Copilot responds: “DESKTOP-NGE042 is marked as non-compliant. The failing compliance policy is ‘Windows Security Baseline v2’ — the device has not applied the latest antivirus definition update (last update: 14 days ago). The device last checked in 3 hours ago. The primary user is j.morrison@northgateeng.com.”

This context immediately explains the alert: the device has outdated antivirus definitions because the compliance policy is failing. The investigation shifts from “is this device compromised?” to “why is the compliance policy failing, and is the outdated antivirus a risk factor for the current alert?”


Time savings across embedded experiences

Manual vs Copilot — Time per Task Across Products
TaskProductManualCopilot
User risk assessmentEntra ID10-15 min1 min
CA troubleshootingEntra ID10-15 min30 sec
DLP alert summaryPurview5-10 min30 sec
Audit log searchPurview5 min (query build)30 sec
Alert explanationDefender for Cloud5-10 min (doc lookup)15 sec
Recommendation priorityDefender for Cloud20-30 min2 min
Attack path explanationDefender for Cloud10 min30 sec
Device compliance checkIntune5 min30 sec
Cross-product entity enrichmentAll products15-20 min1 min
The cross-product entity enrichment row is the key takeaway. Gathering information about a single entity (user, device, IP) from 4 different portals takes 15-20 minutes of portal navigation. Copilot queries all plugins simultaneously and returns a unified entity profile in 1 minute. For investigations that involve multiple entities, this acceleration compounds: 5 entities × 15 minutes = 75 minutes manual, vs 5 entities × 1 minute = 5 minutes with Copilot.

Try it yourself

If Copilot is available in your Entra ID portal, navigate to Entra ID → Protection → Risky users and check whether Copilot provides risk summaries for any listed users. If your environment has risky sign-ins, Copilot's summary should explain the risk factors. If no risky users exist (common in lab environments), review the Microsoft documentation for the Entra ID Copilot experience to understand the capability.

What you should observe

The Copilot panel in Entra ID provides a contextual summary of the selected user's risk. For risky users, it explains: what triggered the risk, the confidence level, recent anomalous activity, and whether the risk pattern matches known attack types. For healthy users, the summary confirms the absence of risk signals.


Knowledge check

Check your understanding

1. A Defender for Cloud attack path is too complex for non-technical management to understand from the graph visualisation. How can Copilot help?

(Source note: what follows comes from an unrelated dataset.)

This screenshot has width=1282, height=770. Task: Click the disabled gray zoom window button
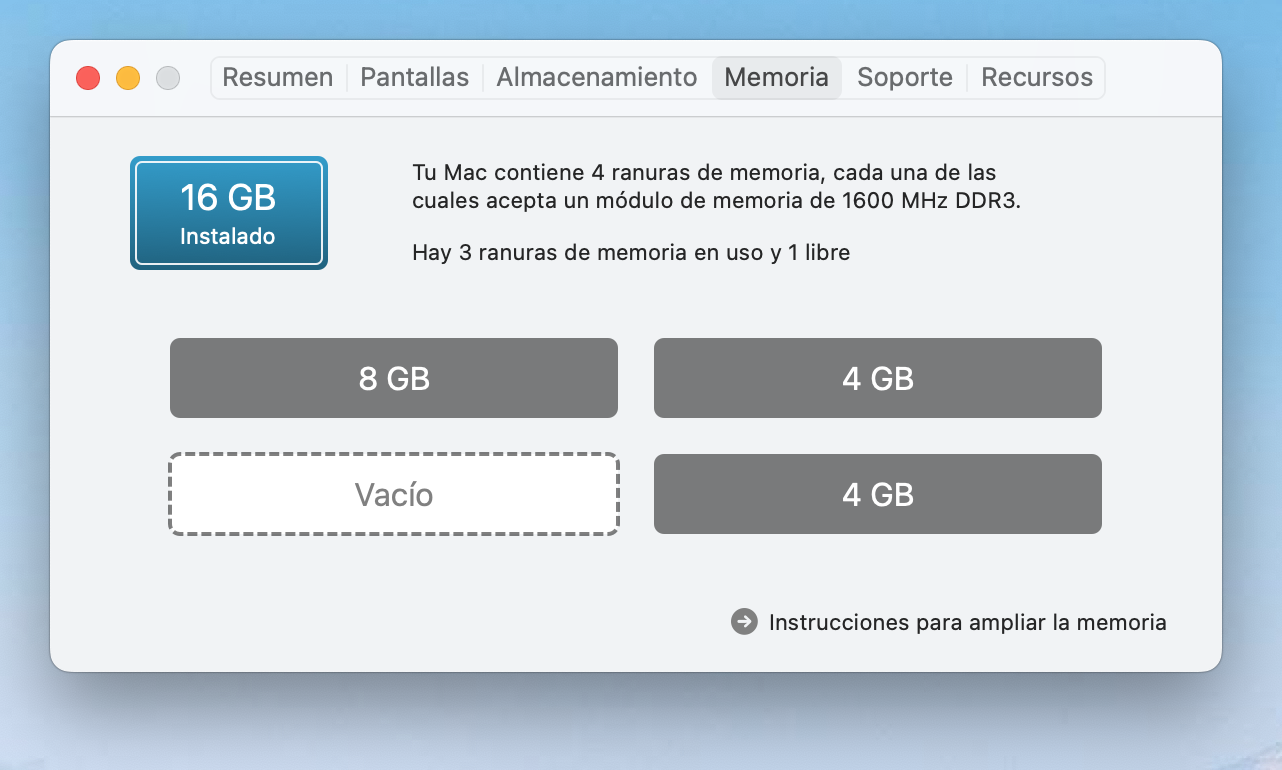coord(168,78)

Copilot can explain the attack path in natural language: what the entry point is, how the attacker would move through the environment, what they could access, and what the recommended fix is. This translation from technical graph to plain-language explanation makes attack paths accessible to stakeholders who need to understand the risk and approve remediation investment without interpreting the technical visualisation themselves.